Pubdate: Thu, 20 Jul 2000
Source: Times-Standard (CA)
Website: http://www.times-standard.com/front/frontpage.html
Address: 930 Sixth St. Eureka, CA 95501
Email:  2000 The Times-Standard
Fax: 707-441-0501
Author: Carla Martinez & Jacob Lehman

OFFICIALS ISSUE MEDICAL MARIJUANA STATEMENTS

On Wednesday, the Humboldt County District Attorney's Office and Sheriff's
Department publicized written guidelines regarding the medical use of
marijuana. When California voters approved Proposition 215, the medicinal
use of marijuana became legal in the state. However, 215 left it up to law
enforcement agencies and prosecutors to decide how and if to make allowances
for medical marijuana use.

Under federal law, marijuana cultivation and use are illegal.

A qualified medical marijuana patient, the district attorney's statement
said, may possess or cultivate a combination of 10 marijuana plants or two
pounds of processed marijuana without being prosecuted.

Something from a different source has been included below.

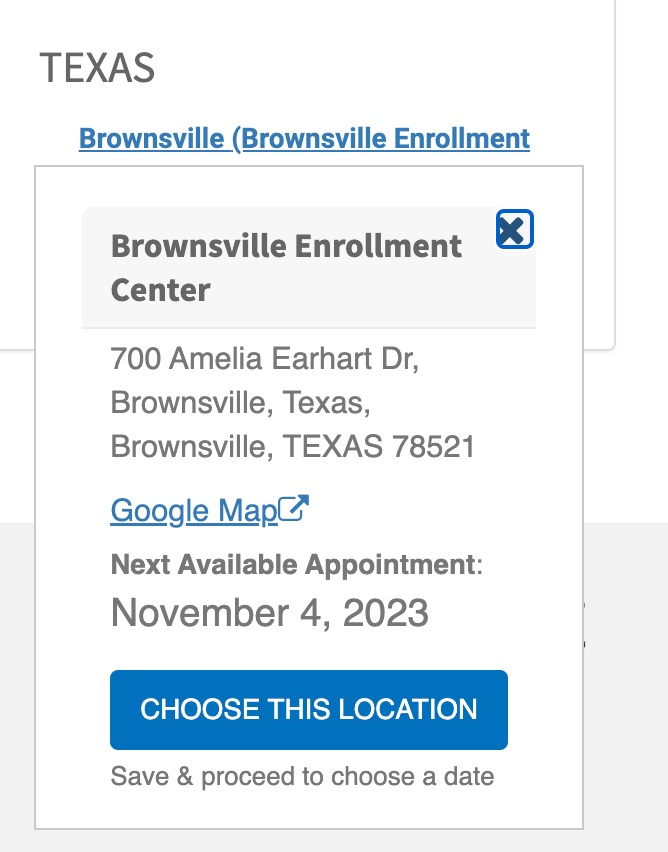The width and height of the screenshot is (668, 852).
Task: Click the word "Center" in the popup title
Action: pos(160,290)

"Each jurisdiction has the right to their own enforcement guidelines,"
District Attorney Terry Farmer said. "It's important to us to comply with
the spirit of the law."

Wednesday's statements will not cause any change in the way deputies act in
the field, Sheriff Dennis Lewis said, but will formalize and publicize what
has been the unofficial policy in Humboldt County for years.

Farmer drafted the original policy as a memo for law enforcement agencies
about what medical marijuana cases his office would and would not prosecute.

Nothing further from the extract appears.